• Explore the material
- A) Please transcribe the part of the VSG patent excerpt between "1. A chimeric" and "first heterologous polypeptide sequence.", inclusive.
- B) Condense the paragraph of the VSG patent excerpt that begins "Here, two AID epitopes" into a bulleted list, keeping its main facts.

• Text
== Segment start ==

Here, two AID epitopes (named RD4 and 164) were used toward the generation of robust anti-AID antibodies that can bypass tolerance. As shown in FIG. 5 a-c, epitopes of RD4 and 164 peptides were successfully inserted into VSG to generate chimeric proteins. The related FACS analysis results are shown in FIG. 5 c). Recombinant trypanosomes expressing the chimeric proteins were also generated in the manner described above. The chimeric proteins and recombinant trypanosomes were administered to mice. It was found that both the chimeric proteins and recombinant trypanosomes elicited antibodies to the engineered epitopes in mice. The related Western blot analysis is shown in FIG. 5 d.
The foregoing examples and description of the preferred embodiments should be taken as illustrating, rather than as limiting the present invention as defined by the claims. As will be readily appreciated, numerous variations and combinations of the features set forth above can be utilized without departing from the present invention as set forth in the claims. Such variations are not regarded as a departure from the scope of the invention, and all such variations are intended to be included within the scope of the following claims. All references cited herein are incorporated herein in their entireties.

Claims

1. A chimeric protein comprising (i) one or more alpha helices or beta-strands of a Trypanosoma brucei variable surface glycoprotein (VSG protein), and (ii) a first heterologous polypeptide sequence.

2. The chimeric protein of claim 1, wherein the chimeric protein further comprises a second heterologous polypeptide sequence.

== Segment end ==

• Given entries

== Segment start ==

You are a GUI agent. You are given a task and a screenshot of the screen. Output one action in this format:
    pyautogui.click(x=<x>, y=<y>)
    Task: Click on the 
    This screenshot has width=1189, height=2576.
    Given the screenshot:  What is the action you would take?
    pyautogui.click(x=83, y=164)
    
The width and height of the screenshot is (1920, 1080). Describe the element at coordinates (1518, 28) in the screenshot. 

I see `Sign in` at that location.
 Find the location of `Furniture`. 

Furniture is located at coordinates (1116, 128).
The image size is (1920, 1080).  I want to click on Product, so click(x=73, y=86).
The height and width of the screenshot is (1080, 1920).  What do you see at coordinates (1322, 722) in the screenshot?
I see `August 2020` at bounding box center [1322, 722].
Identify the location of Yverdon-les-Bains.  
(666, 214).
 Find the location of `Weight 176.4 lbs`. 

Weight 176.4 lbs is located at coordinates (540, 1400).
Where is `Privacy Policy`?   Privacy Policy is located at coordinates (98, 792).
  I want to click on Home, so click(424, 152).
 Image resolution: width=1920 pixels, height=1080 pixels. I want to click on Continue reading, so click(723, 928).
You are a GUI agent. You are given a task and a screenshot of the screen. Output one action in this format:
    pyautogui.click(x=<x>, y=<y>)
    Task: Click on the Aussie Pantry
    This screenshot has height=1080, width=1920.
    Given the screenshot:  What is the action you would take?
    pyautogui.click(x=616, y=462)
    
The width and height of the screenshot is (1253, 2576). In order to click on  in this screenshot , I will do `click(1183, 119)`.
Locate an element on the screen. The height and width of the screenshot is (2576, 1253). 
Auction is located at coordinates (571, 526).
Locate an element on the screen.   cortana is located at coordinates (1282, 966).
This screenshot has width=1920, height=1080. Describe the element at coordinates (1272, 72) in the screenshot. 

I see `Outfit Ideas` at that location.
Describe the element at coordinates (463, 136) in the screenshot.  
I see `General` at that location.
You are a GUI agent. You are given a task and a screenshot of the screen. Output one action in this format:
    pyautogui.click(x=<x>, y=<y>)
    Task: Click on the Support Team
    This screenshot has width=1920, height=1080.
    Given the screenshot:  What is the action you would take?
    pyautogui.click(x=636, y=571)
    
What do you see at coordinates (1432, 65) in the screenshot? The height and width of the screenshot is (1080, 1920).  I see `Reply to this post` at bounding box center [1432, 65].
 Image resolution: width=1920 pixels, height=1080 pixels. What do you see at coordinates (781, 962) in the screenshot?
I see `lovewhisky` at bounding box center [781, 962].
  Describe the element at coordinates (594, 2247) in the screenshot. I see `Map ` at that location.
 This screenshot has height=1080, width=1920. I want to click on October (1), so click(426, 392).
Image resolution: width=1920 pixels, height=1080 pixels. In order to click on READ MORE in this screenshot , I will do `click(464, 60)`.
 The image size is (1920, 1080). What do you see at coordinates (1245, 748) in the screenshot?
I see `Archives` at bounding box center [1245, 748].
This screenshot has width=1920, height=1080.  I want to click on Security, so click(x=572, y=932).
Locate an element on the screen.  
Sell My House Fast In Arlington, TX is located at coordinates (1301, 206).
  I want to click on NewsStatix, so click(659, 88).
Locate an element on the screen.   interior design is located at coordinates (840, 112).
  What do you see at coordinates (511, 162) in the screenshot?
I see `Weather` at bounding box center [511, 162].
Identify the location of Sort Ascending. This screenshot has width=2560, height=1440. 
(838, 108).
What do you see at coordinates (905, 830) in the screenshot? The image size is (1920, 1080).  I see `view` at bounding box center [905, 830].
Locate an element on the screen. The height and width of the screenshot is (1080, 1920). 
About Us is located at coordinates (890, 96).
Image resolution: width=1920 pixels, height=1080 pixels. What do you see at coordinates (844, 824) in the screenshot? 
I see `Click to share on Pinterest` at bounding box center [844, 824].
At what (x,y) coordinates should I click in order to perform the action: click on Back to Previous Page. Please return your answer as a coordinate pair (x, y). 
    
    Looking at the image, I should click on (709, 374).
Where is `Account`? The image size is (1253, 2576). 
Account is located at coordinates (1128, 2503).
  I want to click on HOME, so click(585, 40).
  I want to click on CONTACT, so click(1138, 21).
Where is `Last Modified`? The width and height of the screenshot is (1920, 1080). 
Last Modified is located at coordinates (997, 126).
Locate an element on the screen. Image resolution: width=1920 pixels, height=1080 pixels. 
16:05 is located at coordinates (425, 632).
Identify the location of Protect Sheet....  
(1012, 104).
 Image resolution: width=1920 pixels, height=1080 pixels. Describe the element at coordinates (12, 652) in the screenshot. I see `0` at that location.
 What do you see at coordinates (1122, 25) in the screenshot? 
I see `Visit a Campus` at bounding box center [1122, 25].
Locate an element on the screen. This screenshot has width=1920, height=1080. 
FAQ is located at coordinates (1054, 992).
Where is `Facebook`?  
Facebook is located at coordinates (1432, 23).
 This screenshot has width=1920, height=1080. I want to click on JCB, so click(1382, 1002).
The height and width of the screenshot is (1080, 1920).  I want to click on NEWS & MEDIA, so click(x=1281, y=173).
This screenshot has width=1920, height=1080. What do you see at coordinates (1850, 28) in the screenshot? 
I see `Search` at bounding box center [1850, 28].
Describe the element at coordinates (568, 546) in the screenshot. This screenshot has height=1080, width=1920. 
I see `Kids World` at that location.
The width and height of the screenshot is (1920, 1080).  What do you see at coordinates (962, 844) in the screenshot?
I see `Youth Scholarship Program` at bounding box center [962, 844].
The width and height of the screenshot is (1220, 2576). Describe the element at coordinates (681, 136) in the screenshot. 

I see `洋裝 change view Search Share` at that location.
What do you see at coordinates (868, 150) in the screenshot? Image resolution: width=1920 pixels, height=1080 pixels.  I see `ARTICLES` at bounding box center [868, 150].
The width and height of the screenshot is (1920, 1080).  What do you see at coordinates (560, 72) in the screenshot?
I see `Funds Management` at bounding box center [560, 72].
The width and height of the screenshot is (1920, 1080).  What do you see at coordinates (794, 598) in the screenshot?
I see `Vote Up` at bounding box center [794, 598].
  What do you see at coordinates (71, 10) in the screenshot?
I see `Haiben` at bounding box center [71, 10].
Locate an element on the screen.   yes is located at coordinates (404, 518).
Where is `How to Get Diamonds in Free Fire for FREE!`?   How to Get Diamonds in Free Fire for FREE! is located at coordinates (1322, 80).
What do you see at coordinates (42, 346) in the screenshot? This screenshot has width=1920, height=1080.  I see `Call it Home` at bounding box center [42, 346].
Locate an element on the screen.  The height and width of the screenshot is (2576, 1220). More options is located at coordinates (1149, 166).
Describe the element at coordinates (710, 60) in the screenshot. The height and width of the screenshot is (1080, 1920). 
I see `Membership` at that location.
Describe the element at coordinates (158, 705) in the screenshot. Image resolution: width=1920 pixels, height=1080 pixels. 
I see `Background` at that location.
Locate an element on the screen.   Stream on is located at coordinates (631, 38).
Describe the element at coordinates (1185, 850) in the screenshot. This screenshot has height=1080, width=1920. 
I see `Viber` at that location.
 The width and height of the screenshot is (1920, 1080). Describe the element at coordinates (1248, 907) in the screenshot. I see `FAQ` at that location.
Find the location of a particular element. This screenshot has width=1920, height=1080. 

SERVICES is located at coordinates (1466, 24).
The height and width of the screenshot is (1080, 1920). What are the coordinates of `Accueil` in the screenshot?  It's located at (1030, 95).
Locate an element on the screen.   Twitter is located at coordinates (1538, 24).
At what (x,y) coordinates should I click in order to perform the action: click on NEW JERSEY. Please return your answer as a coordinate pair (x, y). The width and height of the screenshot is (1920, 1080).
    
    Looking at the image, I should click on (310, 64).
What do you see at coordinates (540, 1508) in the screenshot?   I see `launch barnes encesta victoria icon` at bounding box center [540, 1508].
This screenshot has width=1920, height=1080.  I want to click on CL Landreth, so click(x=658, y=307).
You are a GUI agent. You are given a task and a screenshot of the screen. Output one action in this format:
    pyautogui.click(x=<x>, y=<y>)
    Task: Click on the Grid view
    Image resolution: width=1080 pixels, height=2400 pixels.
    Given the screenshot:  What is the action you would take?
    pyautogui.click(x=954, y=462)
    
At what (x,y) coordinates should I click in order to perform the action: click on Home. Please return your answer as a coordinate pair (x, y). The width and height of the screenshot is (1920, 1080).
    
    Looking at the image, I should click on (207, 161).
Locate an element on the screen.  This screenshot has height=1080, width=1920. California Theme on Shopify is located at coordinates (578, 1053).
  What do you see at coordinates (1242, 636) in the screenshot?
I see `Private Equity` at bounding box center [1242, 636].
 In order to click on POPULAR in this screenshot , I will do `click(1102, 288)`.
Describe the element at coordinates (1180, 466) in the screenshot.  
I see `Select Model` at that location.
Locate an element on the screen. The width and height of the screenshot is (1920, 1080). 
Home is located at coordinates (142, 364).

== Segment end ==

• Results by task
- A)
1. A chimeric protein comprising (i) one or more alpha helices or beta-strands of a Trypanosoma brucei variable surface glycoprotein (VSG protein), and (ii) a first heterologous polypeptide sequence.

- B)
- Two AID epitopes, RD4 and 164, were used to generate robust anti-AID antibodies that can bypass tolerance.
- Epitopes of the RD4 and 164 peptides were inserted into VSG to make chimeric proteins (FIG. 5a-c). FACS results are in FIG. 5c.
- Recombinant trypanosomes expressing the chimeric proteins were also generated.
- The chimeric proteins and the recombinant trypanosomes were given to mice. Both elicited antibodies to the engineered epitopes, and Western blot results are in FIG. 5d.